** Task instructions **
Copy each of the following rows word for word, without including the pictures.

━━ Record extracts

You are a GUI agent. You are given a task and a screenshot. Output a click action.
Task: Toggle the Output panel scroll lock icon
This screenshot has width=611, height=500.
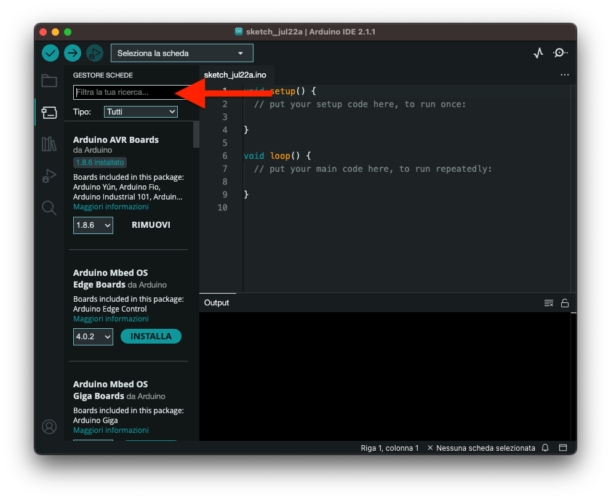(x=565, y=302)
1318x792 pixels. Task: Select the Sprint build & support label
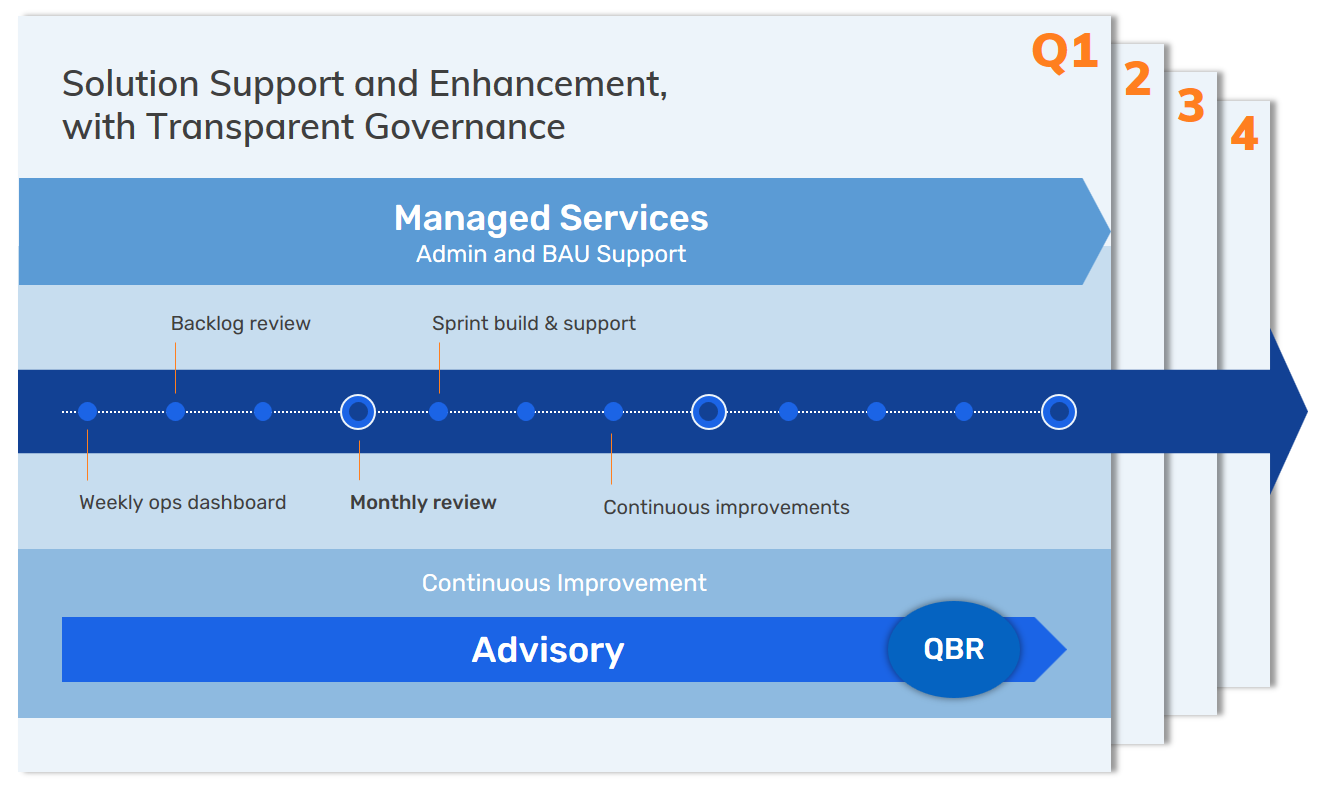pyautogui.click(x=533, y=323)
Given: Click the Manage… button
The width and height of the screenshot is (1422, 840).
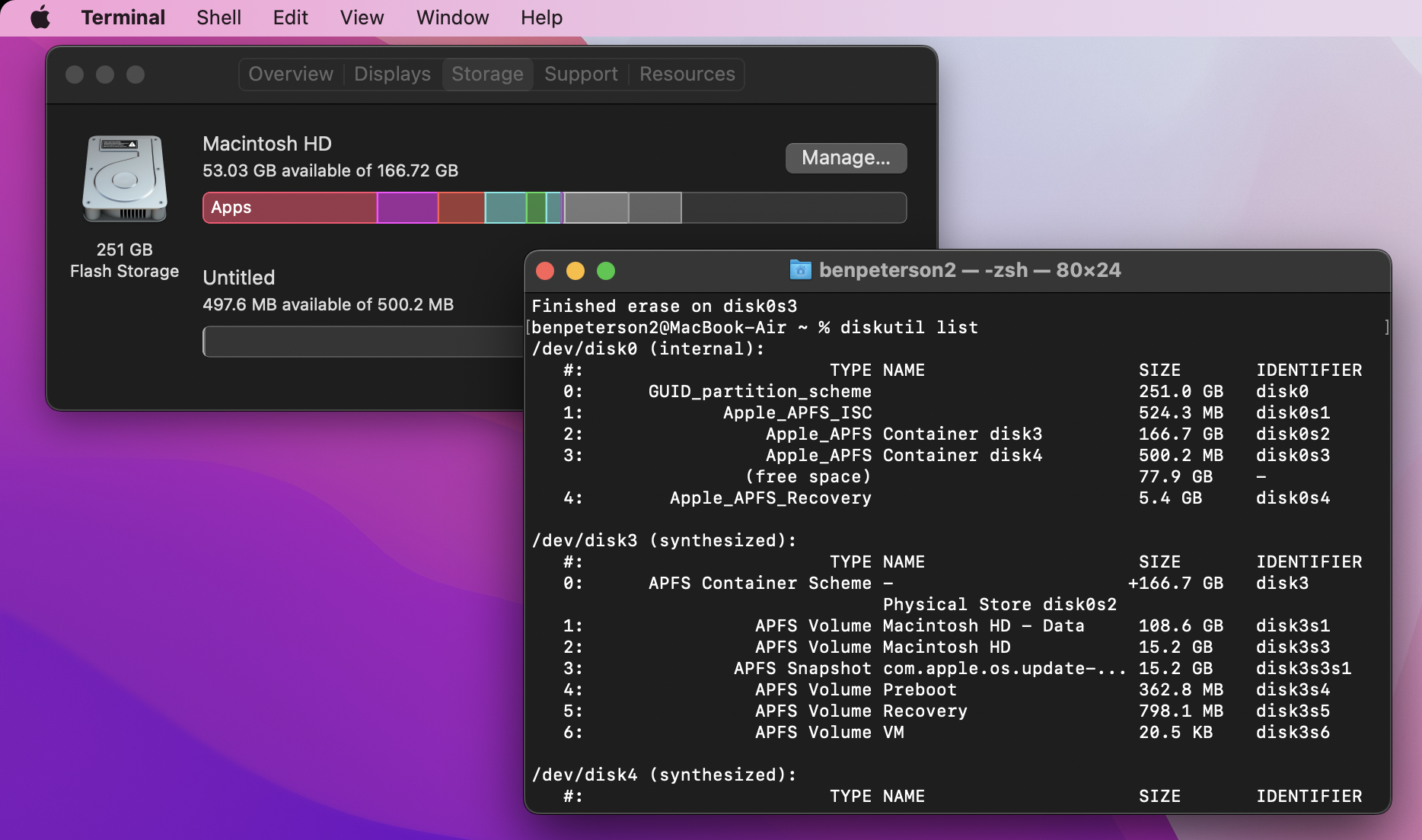Looking at the screenshot, I should [x=846, y=158].
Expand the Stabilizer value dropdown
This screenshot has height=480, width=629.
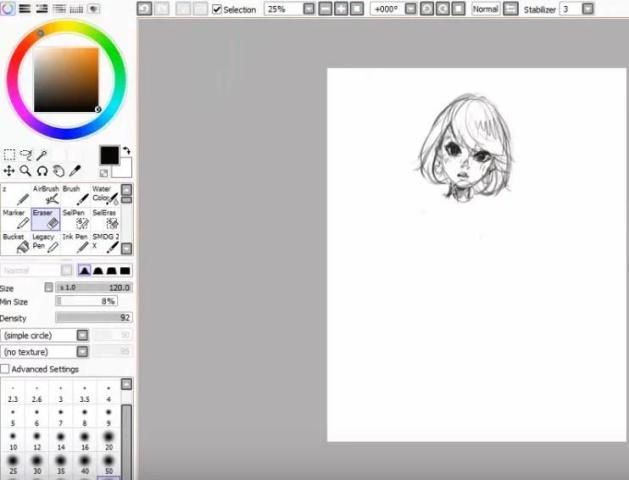587,9
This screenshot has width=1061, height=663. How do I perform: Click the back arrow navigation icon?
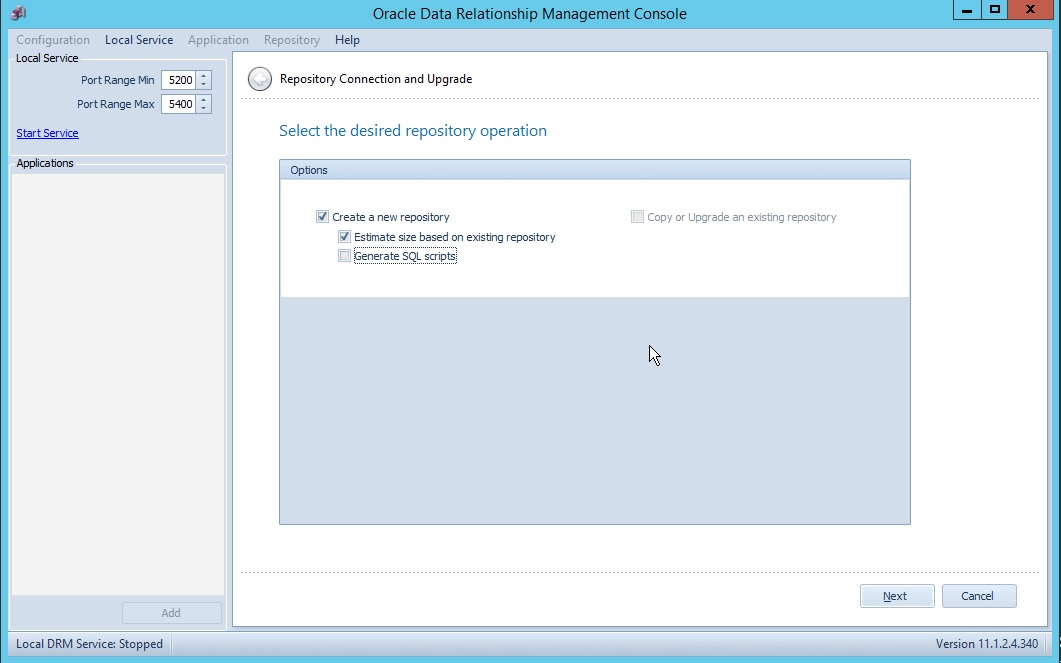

━━━━

** Exercise result **
You are a GUI agent. You are given a task and a screenshot. Output a click action.
Task: Toggle the Output panel scroll lock icon
This screenshot has width=611, height=500.
(x=565, y=302)
1318x792 pixels. Task: Select the Sprint build & support label
pyautogui.click(x=533, y=323)
Given: Click the Manage… button
The width and height of the screenshot is (1422, 840).
Looking at the screenshot, I should [x=846, y=158].
Expand the Stabilizer value dropdown
This screenshot has height=480, width=629.
587,9
This screenshot has width=1061, height=663. How do I perform: Click the back arrow navigation icon?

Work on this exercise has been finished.